§ Source:
● ● ● ●

Throughout the municipality of Almuñécar, there are 27,397 inhabitants (2016) living in Almuñécar, La Herradura, and in the countryside. 5,416 are extranjeros / foreigners with 80 different nationalities, but here there is only one culture. The Spanish. Fiestas and Traditions are important, for example, the patron saint Virgen de la Antigua has been celebrated since 1569.
To get in touch with the municipality and the various departments and managers, there is a lot of information at: www.almunecar.es.
To submit proposals, you can click on: www.lineaverdealmunecar.com/lv/incidencias_online.asp and select the area, and fill out the form.
If you stay here for more than 6 months as a tourist, you should enroll in the municipality, called Empadronado. You also get registered in Madrid which can be good if something happens.
People have lived here for tens of thousands of years, but it was the Phoenicians who started trading places on the Spanish coast. Along with Cartagena, Malaga and Cádiz, Almuñécar is the oldest commercial city. The Phoenicians called our city EX. During the Roman Empire, the city was called FIRMUM IULIUM SEXI, and the first name for the Muslims was Hizn Al-Munekhab, which is believed to mean “Fortress on the hill”, which then became “al-Munekkab”. When the Christians returned to the city, the name was ALMUÑÉCAR, and pronounced: almonjékar.

● ● ● ●

§ Your goal:
Could you carry on the Almuñécar text above, starting after its last sentence?

§ Provided material:
● ● ● ●

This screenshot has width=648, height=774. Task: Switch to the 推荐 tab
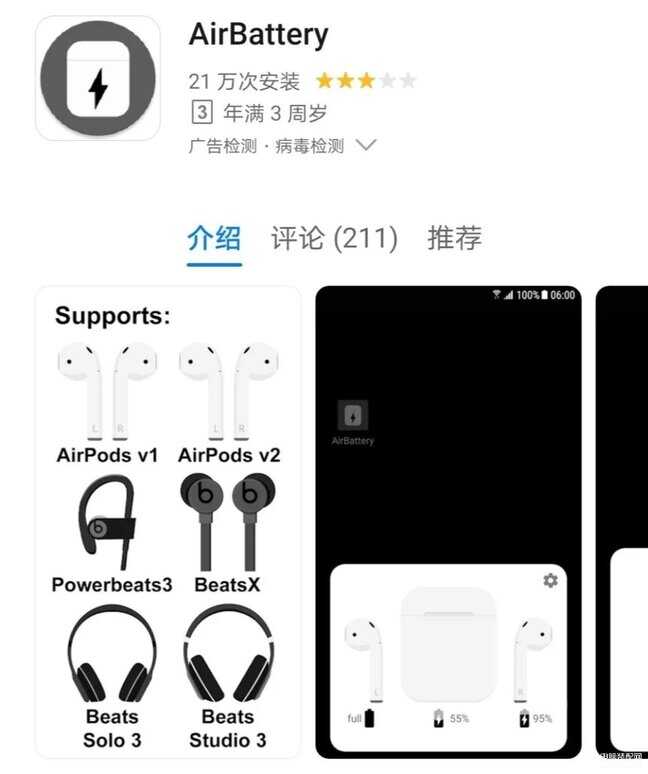[x=454, y=238]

● ● ● ●

§ Reply:
If you live here you are a Sexitano (m) or Sexitana (f) because of the Roman name.
Almuñécar is a small, genuinely Spanish town with one of the coast’s largest cultural life. In the summertime, people from the hinterland, where it is colossally hot, come down to the Spanish coast and there are over 100,000 people here. Just about the biggest Fiestan comes around 200,000. Winter is much calmer and it is great for frozen northerners who want sun, culture and a nice social life.
The history of Almuñécar begins around 2000-1500 BC with people from the Argarica culture settled here. It was during the Bronze Age.
Almuñécar’s first known settlers were the Phoenicians who came about 1,500 BC. They came from Lebanon and were traders and they found the area with the Peñon del Santo cliff and the protective mountains as well as the two rivers Rio Seco and Rio Verde to be a good place to trade. It was possible to sail up in Rio Verde at that time. Knives and ceramic objects have been found at the old cemeteries. A few centuries before BC, the Phoenicians began to salt fish and made “Garum” which consisted of fish, oil, salt and spices. It would be good against scurvy and be included on the ships. They called the city Ex and had their own coins.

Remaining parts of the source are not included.